Feinstaub-Grenzwerte[Bearbeiten]

Die Feinstaubbelastung der Luft darf für Staub der Korngröße bis 10 µm im Jahresmittel nicht über 40 μg/m³ und im Tagesmittel nicht über 50 μg/m³ steigen. Dieses Tagesmittel darf an maximal 35 Tagen im Jahr überschritten werden. Viele Städte überschreiten diese Werte im Zentrum und in zentrumsnahen Bereichen.[1] Schätzungen zufolge führt die Feinstaubbelastung der Luft in Deutschland jährlich zu 47.000 vorzeitigen Todesfällen[2].

Luftreinhalte- und Aktionspläne[Bearbeiten]

Werden die Grenzwerte überschritten, muss die Gemeinde einen Luftreinhalte- und Aktionsplan aufstellen. In Deutschland beinhaltet dies häufig die Einrichtung einer Umweltzone, aber auch die Umrüstung der Fahrzeuge des öffentlichen Nahverkehrs oder z. B. der Bau einer Umgehungsstraße kann Teil eines solchen Plans sein. In anderen europäischen Ländern wird zu anderen Maßnahmen gegriffen, z. B. die City-Maut in London oder Fahrverbote in Italien.

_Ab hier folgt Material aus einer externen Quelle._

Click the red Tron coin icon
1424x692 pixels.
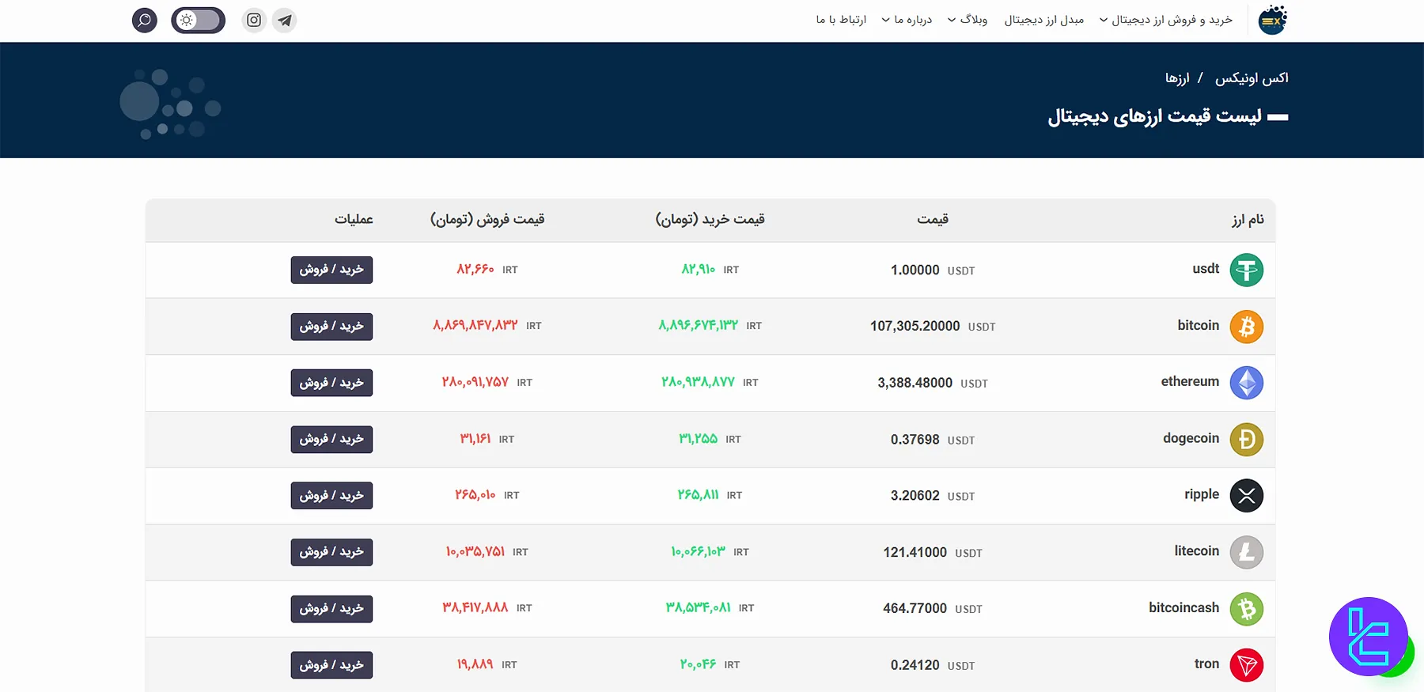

Amtliches Verkehrszeichen 270.1 am Beginn einer Verkehrsverbotszone mit Zusatzzeichen 1031 zur Freistellung von Fahrzeugen mit roter, gelber oder grüner Plakette

Umweltzone[Bearbeiten]

Ein Instrument zum Gegensteuern ist die Umweltzone. Das ist ein abgegrenzter Bereich im Stadtzentrum, in dem derzeit nur Fahrzeuge mit einer entsprechenden Plakette (rot, gelb oder grün) fahren dürfen.[3] In Zukunft werden die Regeln verschärft, dann dürfen nur noch Fahrzeuge mit grüner Plakette die Umweltzone befahren. Die Plaketten werden entsprechend der "Kennzeichnungsverordnung" zum Bundes-Immissionsschutzgesetz[4] vergeben. Grundlage für die Vergabe der Plakette sind die in den Fahrzeugschein eingetragene Steuerklasse und die EURO-Schadstoffnorm. Die Umweltzone wird durch ein entsprechendes amtliches Kennzeichen angekündigt (nebenstehendes Bild).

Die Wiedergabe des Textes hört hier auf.